* **Yapılacak iş**
Bulgaristan'daki siyasi bunalımı anlatan yazıya göre geçici hükümetin hangi amaçla kurulduğunu bir cümleyle açıklayın.

Dr.Nedim BİRİNCİ
Daha önceki iki yazımda da anlatmaya çalıştığım siyasi olay Bulgaristan’da hükümet düşmesine neden olan ve tekrarlayan bunalım darbeleri dinmiyor. Geçici hükümet 5 Ekim 2014 parlamento seçimlerini örgütlemek ve yasalara uygun şekilde gerçekleştirmek için kuruldu. Başbakan ve bakanlar kuruluna giren kadrolar için sözümüzü artık söylemiş de olsak, özetleme şeklinde yineliyorum. Ortada bozuk ve yürümeyen bir araba var. Bunun gerçek adı Bulgar hükümetidir. Yolun ortasında durmuş, ne nereye gideceği belli, ne de şoförü şoför. Yapılan şudur, karbüratörü çalışmıyordu komşunun karbüratör aldık, lastikler patlamıştı öteki komşudan lastik alıp taktik, aksesuarları dökülmüştü onları da ithal mal satan yedek parçacıdan aldık ve üzerine parlak bir boya çekerek arabamızı trafiğe bıraktık.
Başka bir anlatımla, Başbakan solcuydu, sol saflardan atıldı, sağdaki boşluğu doldurdu ve Başbakan oldu, bakanların politik geçmişleri ve gelecekleri belli değil, kimilerini de Brüksel, Amerika ve Japon kurumlarından topladık. Hepsinin ilk işlerini analiz etmek istemesem de Başbakan yardımcısı Zaharieva’nın Ekonomi ve Enerji Bakanı sıfatıyla ilk açıklamasında, kış aylarında elektrik enerjisi kısıtlama programı ve rejim uygulanacağını, elektriğe % 10 oranında zam yapılacağını açıklamasına şaşmadım. Bu bakan bizim 50 yıl dış ülkelere, komşulara elektrik enerjisi dış satımı yapan, Balkanlarda ve Avrupa’da en ucuz elektrik enerjisi kullandığımızı duymuş mudur acaba!? Sofya’da ağustos sıcakları 39 derece olunca, trafolar patladı. 6 saatte bir sigorta yenileme işi zar zor yapıldı. Herkes kışa odun almayı düşünüyor da, apartmanlarda bacalar tıkalı, bacaları yıkmışlar, ne olacak bilmem…
Unutmayalım 2013 Şubatında isyan elektrik faturalarından patladı. O zaman GERB B.Borisov hükümeti istifa etmek zorunda kaldı. Şimdi devlet her ay elektrik dağıtım şirketlerine 50 milyon leva “yardım” ediyormuş ki, onlardan ikisi yabancı ve toplamı üç olup halkımızın ensesine kene gibi yapışmıştır. Ahmet Doğan’ın yasal ve saya dışı eş ve metreslerinin ve onlarda olan “evlatlarının” analarının hemen hepsi bu şirketlerde çalışıyor. Uzatmayayım, hava değişirken romatizma hep aynı yerden sızlar. Bizde ince tel besbelli ki, enerji kablolarıdır.

* **Verilen bilgiler**
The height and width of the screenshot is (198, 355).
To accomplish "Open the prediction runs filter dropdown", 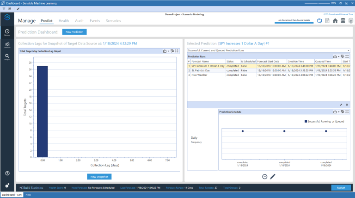I will pos(268,50).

* **Nihai sonuç**
Geçici hükümet, 5 Ekim 2014 parlamento seçimlerini örgütlemek ve yasalara uygun şekilde gerçekleştirmek için kurulmuştur.